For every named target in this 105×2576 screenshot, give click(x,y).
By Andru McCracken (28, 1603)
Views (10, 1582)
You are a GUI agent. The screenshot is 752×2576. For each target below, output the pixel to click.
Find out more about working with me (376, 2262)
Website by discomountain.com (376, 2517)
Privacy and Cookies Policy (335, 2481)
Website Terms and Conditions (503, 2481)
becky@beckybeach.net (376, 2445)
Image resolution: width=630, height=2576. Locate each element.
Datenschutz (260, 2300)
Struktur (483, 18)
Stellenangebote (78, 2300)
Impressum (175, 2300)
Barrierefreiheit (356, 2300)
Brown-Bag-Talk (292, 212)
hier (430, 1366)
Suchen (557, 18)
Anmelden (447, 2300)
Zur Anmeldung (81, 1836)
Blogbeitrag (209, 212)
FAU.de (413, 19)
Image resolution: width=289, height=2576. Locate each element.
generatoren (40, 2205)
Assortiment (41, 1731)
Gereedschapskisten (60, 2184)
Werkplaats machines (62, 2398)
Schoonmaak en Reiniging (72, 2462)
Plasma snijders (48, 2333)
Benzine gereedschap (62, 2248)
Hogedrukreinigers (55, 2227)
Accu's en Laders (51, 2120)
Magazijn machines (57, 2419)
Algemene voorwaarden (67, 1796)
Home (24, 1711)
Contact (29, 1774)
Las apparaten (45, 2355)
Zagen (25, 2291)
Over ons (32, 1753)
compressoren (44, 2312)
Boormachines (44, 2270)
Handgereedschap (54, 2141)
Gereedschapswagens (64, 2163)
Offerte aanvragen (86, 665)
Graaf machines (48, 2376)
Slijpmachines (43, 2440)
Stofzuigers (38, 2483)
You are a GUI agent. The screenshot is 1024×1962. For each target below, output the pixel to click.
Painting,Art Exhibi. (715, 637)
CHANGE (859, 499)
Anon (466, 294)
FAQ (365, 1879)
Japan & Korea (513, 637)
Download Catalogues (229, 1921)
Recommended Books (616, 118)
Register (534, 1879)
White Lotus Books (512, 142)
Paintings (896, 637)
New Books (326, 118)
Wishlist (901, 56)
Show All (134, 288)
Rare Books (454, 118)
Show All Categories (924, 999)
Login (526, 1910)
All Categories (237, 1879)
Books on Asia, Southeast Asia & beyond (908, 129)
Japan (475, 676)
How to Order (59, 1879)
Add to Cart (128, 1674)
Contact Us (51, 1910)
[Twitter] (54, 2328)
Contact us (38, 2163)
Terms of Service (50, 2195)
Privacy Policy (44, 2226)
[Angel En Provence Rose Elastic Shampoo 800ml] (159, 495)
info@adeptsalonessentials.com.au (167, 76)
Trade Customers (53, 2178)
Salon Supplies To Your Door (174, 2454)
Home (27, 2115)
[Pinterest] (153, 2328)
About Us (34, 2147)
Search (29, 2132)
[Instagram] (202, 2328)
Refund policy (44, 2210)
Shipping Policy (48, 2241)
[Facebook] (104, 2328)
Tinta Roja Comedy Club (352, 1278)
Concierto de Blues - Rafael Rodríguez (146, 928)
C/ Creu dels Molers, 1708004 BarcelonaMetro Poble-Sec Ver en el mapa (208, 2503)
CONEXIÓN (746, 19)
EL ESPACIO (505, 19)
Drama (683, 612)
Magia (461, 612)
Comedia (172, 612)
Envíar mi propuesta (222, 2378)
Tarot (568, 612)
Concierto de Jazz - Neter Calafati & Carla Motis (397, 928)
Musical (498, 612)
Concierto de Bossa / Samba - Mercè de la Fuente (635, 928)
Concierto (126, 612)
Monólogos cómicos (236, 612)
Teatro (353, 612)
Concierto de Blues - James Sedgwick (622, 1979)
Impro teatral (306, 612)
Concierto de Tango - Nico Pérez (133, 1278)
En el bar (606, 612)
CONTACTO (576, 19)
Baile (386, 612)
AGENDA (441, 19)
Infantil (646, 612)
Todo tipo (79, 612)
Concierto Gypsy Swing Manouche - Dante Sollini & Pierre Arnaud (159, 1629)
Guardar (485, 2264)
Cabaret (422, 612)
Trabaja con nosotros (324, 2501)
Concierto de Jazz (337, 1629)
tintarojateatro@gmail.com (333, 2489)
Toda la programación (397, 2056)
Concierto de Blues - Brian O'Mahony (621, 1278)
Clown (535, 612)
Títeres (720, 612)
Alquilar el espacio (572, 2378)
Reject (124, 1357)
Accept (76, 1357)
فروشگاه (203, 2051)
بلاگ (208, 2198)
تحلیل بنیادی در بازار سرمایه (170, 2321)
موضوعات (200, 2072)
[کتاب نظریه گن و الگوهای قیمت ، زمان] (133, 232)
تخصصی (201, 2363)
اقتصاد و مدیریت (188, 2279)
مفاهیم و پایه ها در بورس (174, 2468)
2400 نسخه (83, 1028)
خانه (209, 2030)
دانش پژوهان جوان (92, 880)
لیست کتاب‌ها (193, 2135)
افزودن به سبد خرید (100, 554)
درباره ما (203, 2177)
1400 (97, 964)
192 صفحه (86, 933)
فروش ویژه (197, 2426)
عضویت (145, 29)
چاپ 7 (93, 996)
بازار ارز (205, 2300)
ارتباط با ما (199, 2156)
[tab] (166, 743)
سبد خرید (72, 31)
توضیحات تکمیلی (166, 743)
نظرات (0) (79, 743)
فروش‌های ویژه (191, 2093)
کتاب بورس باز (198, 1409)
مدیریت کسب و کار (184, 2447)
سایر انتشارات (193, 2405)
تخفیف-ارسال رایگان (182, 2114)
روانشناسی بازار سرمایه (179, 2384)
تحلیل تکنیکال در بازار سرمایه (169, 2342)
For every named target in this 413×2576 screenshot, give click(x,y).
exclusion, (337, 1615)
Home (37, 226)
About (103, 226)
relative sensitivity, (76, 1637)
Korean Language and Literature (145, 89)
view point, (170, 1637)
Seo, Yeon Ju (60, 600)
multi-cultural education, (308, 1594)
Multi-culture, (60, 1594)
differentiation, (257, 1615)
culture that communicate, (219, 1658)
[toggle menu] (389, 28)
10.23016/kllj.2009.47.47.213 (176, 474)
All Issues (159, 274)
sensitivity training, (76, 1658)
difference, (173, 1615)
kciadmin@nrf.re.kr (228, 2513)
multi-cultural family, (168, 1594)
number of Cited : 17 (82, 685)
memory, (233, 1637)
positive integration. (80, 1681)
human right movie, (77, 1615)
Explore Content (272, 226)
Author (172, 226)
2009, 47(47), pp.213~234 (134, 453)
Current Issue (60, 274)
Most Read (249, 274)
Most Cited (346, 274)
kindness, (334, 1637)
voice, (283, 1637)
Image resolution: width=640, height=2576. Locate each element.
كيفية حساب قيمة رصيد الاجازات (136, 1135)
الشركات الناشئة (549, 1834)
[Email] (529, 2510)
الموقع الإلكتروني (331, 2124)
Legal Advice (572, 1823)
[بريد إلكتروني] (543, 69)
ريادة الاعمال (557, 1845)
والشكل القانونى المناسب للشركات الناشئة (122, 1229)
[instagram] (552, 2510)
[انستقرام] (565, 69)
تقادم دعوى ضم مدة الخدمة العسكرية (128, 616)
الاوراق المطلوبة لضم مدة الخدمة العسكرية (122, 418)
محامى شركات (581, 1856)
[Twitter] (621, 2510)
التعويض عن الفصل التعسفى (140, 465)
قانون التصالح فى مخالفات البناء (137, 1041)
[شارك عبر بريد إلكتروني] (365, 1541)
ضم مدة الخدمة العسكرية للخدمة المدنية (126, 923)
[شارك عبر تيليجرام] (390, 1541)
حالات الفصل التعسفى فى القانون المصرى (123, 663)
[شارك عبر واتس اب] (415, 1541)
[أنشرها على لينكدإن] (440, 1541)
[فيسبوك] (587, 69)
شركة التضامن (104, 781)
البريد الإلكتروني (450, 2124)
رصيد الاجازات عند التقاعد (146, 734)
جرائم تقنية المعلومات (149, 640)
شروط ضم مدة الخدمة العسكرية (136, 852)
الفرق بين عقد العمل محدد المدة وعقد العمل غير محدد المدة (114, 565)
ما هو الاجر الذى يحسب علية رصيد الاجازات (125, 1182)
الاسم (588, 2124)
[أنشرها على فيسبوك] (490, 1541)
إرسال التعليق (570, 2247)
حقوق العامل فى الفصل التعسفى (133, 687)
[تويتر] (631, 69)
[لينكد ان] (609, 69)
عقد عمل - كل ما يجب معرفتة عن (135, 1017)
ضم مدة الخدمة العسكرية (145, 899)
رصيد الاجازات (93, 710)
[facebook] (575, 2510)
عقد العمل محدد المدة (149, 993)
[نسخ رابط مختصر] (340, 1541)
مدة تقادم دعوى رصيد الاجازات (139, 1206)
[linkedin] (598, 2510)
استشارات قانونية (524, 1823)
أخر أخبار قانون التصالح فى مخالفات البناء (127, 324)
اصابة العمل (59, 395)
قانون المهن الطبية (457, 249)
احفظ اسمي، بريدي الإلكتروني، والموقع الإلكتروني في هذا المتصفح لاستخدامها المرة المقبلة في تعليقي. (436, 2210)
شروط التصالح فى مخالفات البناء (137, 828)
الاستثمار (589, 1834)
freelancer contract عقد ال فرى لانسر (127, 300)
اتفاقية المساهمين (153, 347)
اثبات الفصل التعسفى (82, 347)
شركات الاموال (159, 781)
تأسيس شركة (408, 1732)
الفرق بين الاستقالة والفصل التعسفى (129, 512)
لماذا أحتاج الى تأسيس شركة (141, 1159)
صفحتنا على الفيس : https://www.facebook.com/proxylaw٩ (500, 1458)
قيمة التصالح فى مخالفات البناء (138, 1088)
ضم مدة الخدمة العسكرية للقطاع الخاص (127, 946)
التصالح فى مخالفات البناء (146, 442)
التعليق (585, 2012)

## Aim of the exercise
Using the listing above, return word for word each line from the one that has "[کتاب نظریه گن" through the one that has "تحلیل تکنیکال در بازار سرمایه (169, 2342)", and no line outside that range.

## Answer
[کتاب نظریه گن و الگوهای قیمت ، زمان] (133, 232)
تخصصی (201, 2363)
اقتصاد و مدیریت (188, 2279)
مفاهیم و پایه ها در بورس (174, 2468)
2400 نسخه (83, 1028)
خانه (209, 2030)
دانش پژوهان جوان (92, 880)
لیست کتاب‌ها (193, 2135)
افزودن به سبد خرید (100, 554)
درباره ما (203, 2177)
1400 (97, 964)
192 صفحه (86, 933)
فروش ویژه (197, 2426)
عضویت (145, 29)
چاپ 7 (93, 996)
بازار ارز (205, 2300)
ارتباط با ما (199, 2156)
[tab] (166, 743)
سبد خرید (72, 31)
توضیحات تکمیلی (166, 743)
نظرات (0) (79, 743)
فروش‌های ویژه (191, 2093)
کتاب بورس باز (198, 1409)
مدیریت کسب و کار (184, 2447)
سایر انتشارات (193, 2405)
تخفیف-ارسال رایگان (182, 2114)
روانشناسی بازار سرمایه (179, 2384)
تحلیل تکنیکال در بازار سرمایه (169, 2342)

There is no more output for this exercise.